This petition involves Lot 435 of the Bacolod cadastre originally titled to petitioners predecessor-in-interest, Prudencio Fernandez. After Fernandez acquired ownership of the lot, he tried to eject private respondent Jesus Ciocon and some other occupants off the property. Allegedly, Ciocon asked Fernandez that he be given a last chance to repurchase the lot. Fernandez refused. After this rejection, on September 21, 1985, Ciocon instituted against Fernandez Civil Case No. 7687 before Branch 47 of the RTC of Negros Occidental for reconveyance of the land or what remains of it after deducting portions already sold to others. Ciocon claimed he had paid for the full reconveyance price to Fernandez on February 7, 1958 for which Fernandez signed a receipt. Fernandez through his guardian ad litem denied receiving any money from Ciocon and averred that Ciocons receipt was a forgery. Fernandez died on January 23, 1966. He was substituted in the civil suit by his heirs namely: Dominadora, and their children Eduardo, Teresita, Leticia, Adolfo, -
Gloria, Zenaida and Esmerna.
Private respondents Levita Llera, Hospicio Pedrina, Rufo Calves, and Monserrat Villalba were intervenors in said suit who claimed that they had purchased portions of Lot 435 from Ciocon. Civil Case 7723 was filed by Alfonso Jardenil, Anunciacion Jover, and Vicente Urbanozo who also claimed to have bought portions of the lot from Ciocon. Civil Case No. 7687 and Civil Case No. 7723 were eventually consolidated.
On May 30, 1988, Judge Enrique Jocson, presiding judge of RTC Branch 47, noting that the parties were indifferent about submitting to a decision based on extant but incomplete records proceeded to render judgment dismissing both complaints and ordering private respondent Ciocon and the intervenors to deliver immediate possession of Lot No. 435 to the heirs of Fernandez.
Private respondents and intervenors timely filed their notices of appeal which were given due course on July 29, 1988.
On March 12, 1990, Judge Jocson issued an Order requiring the parties to state in writing within fifteen (15) days whether or not they agree to have the records transmitted to the Court of Appeals with incomplete transcripts of stenographic notes, and if they should fail to reply after fifteen (15) days from receipt of the order, the court would consider the parties silence as conformity and order the transmittal of the extant records to the Court of Appeals.
On July 29, 1988 an order was issued ordering transmittal of the records to the appellate court.
Meanwhile the Court of Appeals noted the incompleteness of the records and ordered the re-taking and completion of missing testimonies.
On September 30, 1991, Ciocon filed a Motion to have Above-Entitled Cases Decided Anew, which Judge Jocson granted on October 3, 1991. Judge Jocson reasoned that since the cases were decided on the basis of the records taken by his predecessor, and without the testimony of Roberto Tolentino, the handwriting expert who testified on the alleged forgery of Fernandez signature, granting the motion was in the best interest of justice.
On October 15, 1991, Judge Jocson rendered a second decision setting aside the judgment rendered on May 30, 1988. In the second decision, the judge explained that the Court of Appeals, after receiving the notices of appeal and the incomplete records, remanded the case and ordered the re-taking of the testimonies of witnesses Ciocon and Tolentino. The second decision was a complete reversal of the first decision and directed the return of the disputed lot to Ciocon and intervenors except the portions still being litigated. It also ordered the cancellation of the new title issued to Fernandez and the issuance of a new title in the name of Jesus Ciocon and intervenors.
◇ ◇ ◇ ◇ ◇
» **Exercise aim**
Please rewrite the petition excerpt, everything from "On March 12, 1990, Judge" down to "of missing testimonies.", swapping "transmittal" for "transfer".

Text and item location entries:
◇ ◇ ◇ ◇ ◇
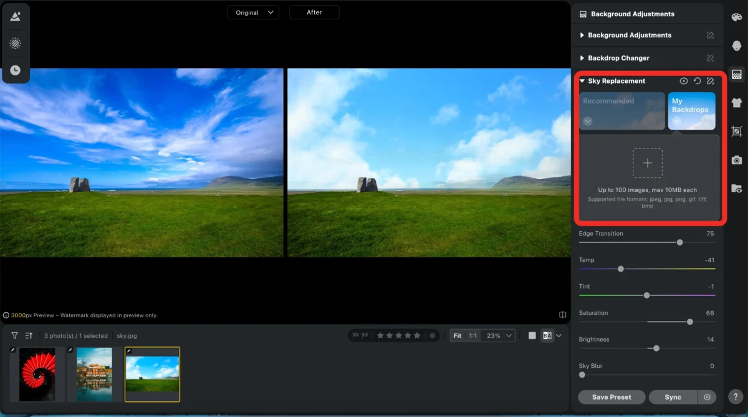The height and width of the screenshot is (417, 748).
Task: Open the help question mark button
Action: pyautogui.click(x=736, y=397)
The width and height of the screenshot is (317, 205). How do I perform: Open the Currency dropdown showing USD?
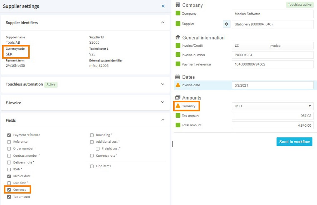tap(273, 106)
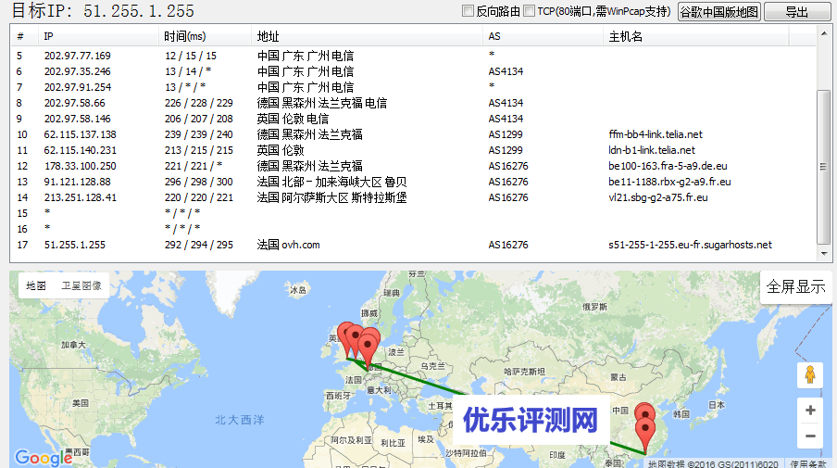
◇ ◇ ◇ ◇ ◇
» **In response**
On March 12, 1990, Judge Jocson issued an Order requiring the parties to state in writing within fifteen (15) days whether or not they agree to have the records transmitted to the Court of Appeals with incomplete transcripts of stenographic notes, and if they should fail to reply after fifteen (15) days from receipt of the order, the court would consider the parties silence as conformity and order the transfer of the extant records to the Court of Appeals.
On July 29, 1988 an order was issued ordering transfer of the records to the appellate court.
Meanwhile the Court of Appeals noted the incompleteness of the records and ordered the re-taking and completion of missing testimonies.